Thursday, August 2, 2012

Listen To The Music

In every modern democracy, there’s an ongoing struggle to balance ideology and policy, transparency and secrecy, fact and spin, truth and ‘gospel’ truth, recollection and statistics, experience and passion. Then, after the agreed, signed-off message has escaped from the party's sanctum sanctorum, there’s another phase of this convoluted process in which the professional political spin doctors polish the language, grind away any rough edges and make it fit for pre-public (traditional media) consumption.

Journalists with an expertise in their political environment digest the message released by the political communications specialists, many of whom used to be journalists themselves. Regardless of background, these reporters sieve the information through a series of filters, including whether a story is appropriate for their audience, the channel, the editorial bias, the journalist's personal perspectives and any other news of the day. 

What comes out of this apparently necessary series of processes is what we often see as "news"...or what is rejected by media types as being less than newsworthy. If you think the news is all 'spin', take a moment to consider the announcements and media releases that died with a single touch of the Delete key.
 
Sometimes we can remove one level - the reporter - and televise a live press conference, but unless its an impromptu one, the statement being read was prepared and approved by the spin department, or created from a set of Party-approved talking points.

Take Joe Hockey's presser this morning (transcript not available) in which he made hay from a report showing that Australia's productivity was relatively slow. There were some clumsy Olympic references and the suggestion that this is Very Bad for Australia. What he didn't say was which Productivity Report he was referring to, where Australia ranked compared to which other nations, or who funded the report. Was the report prepared by the AIG or the Ponds Institute? 

Mr Hockey also failed to mention how he might go about improving this dreadful situation with our constipated productivity.

Barely seconds later, Mr Hockey was critical of Wayne Swan's continued offensive against the Axis of Greed, and decided (probably with the assistance of staff) that Mr Swan was drawing attention to himself as "Acting PM" to set himself up as an alternative to the unpopular Julia Gillard. I hate to be the one to break it to Mr Hockey, but here goes: Wayne Swan is the Acting Prime Minister. He doesn't need to draw attention to himself. He gets our attention because right now, he is our elected leader.

Sadly for Mr Hockey, he'll never have that chance. In the Coalition, the Acting Prime Minister is always the Leader of the National Party. Perhaps that's why he doesn't understand how silly his claim of a "look-at-me" strategy really is. Given the absence of gravitas in Hockey's presser, I'd say it's a solid case of the Pot and the Kettle...

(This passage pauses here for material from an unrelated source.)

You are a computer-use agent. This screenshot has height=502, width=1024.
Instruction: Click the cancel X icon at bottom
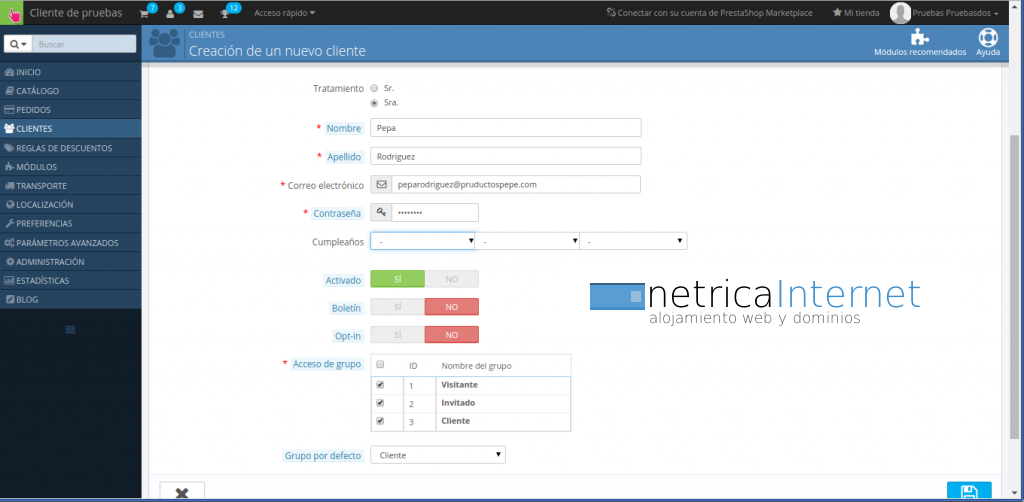(182, 493)
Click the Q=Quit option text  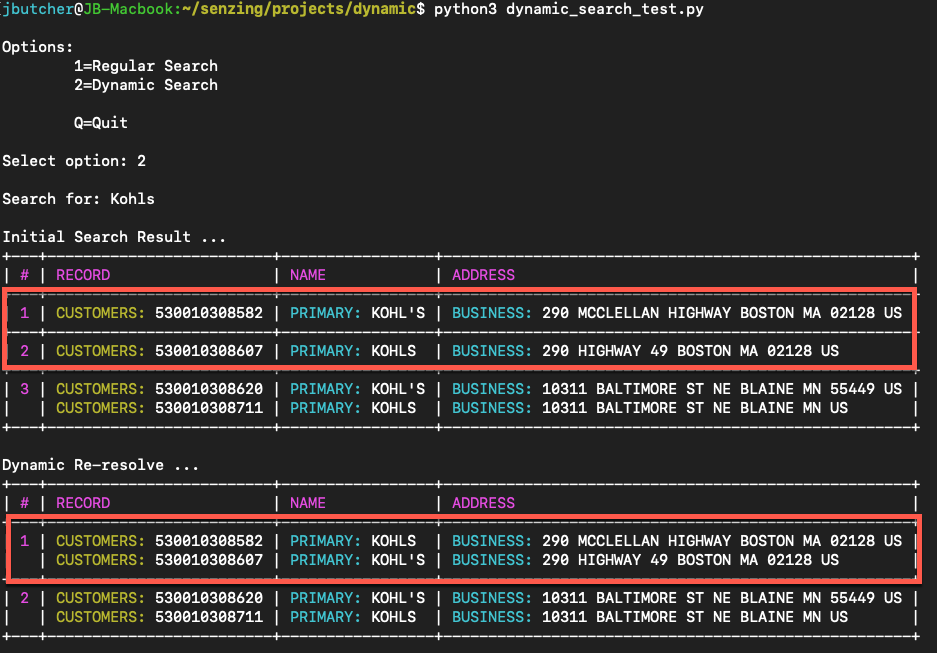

Yet on it went. Joe Hockey was anxious to mock the inspiration Mr Swan draws from Springsteen's Born To Run. Meh. I'm not a Springsteen fan, yet I'm delighted to see a politician who has room in his life for more than one idea, more than one source of inspiration. The Australian Labor Party doesn't begin and end at the site of the Tree of Knowledge.

Was the whole Hockey not-news conference simply a way for him to display his supposed intellectual snobbery compared to the Acting PM, who prefers a working-class flannie-wearing songwriter to Hockey's inspirations: Menzies, Howard and probably a trio of mining billionaires. I imagine most of the electoral battle-grounds in Western Sydney and South East Queensland would prefer The Boss too.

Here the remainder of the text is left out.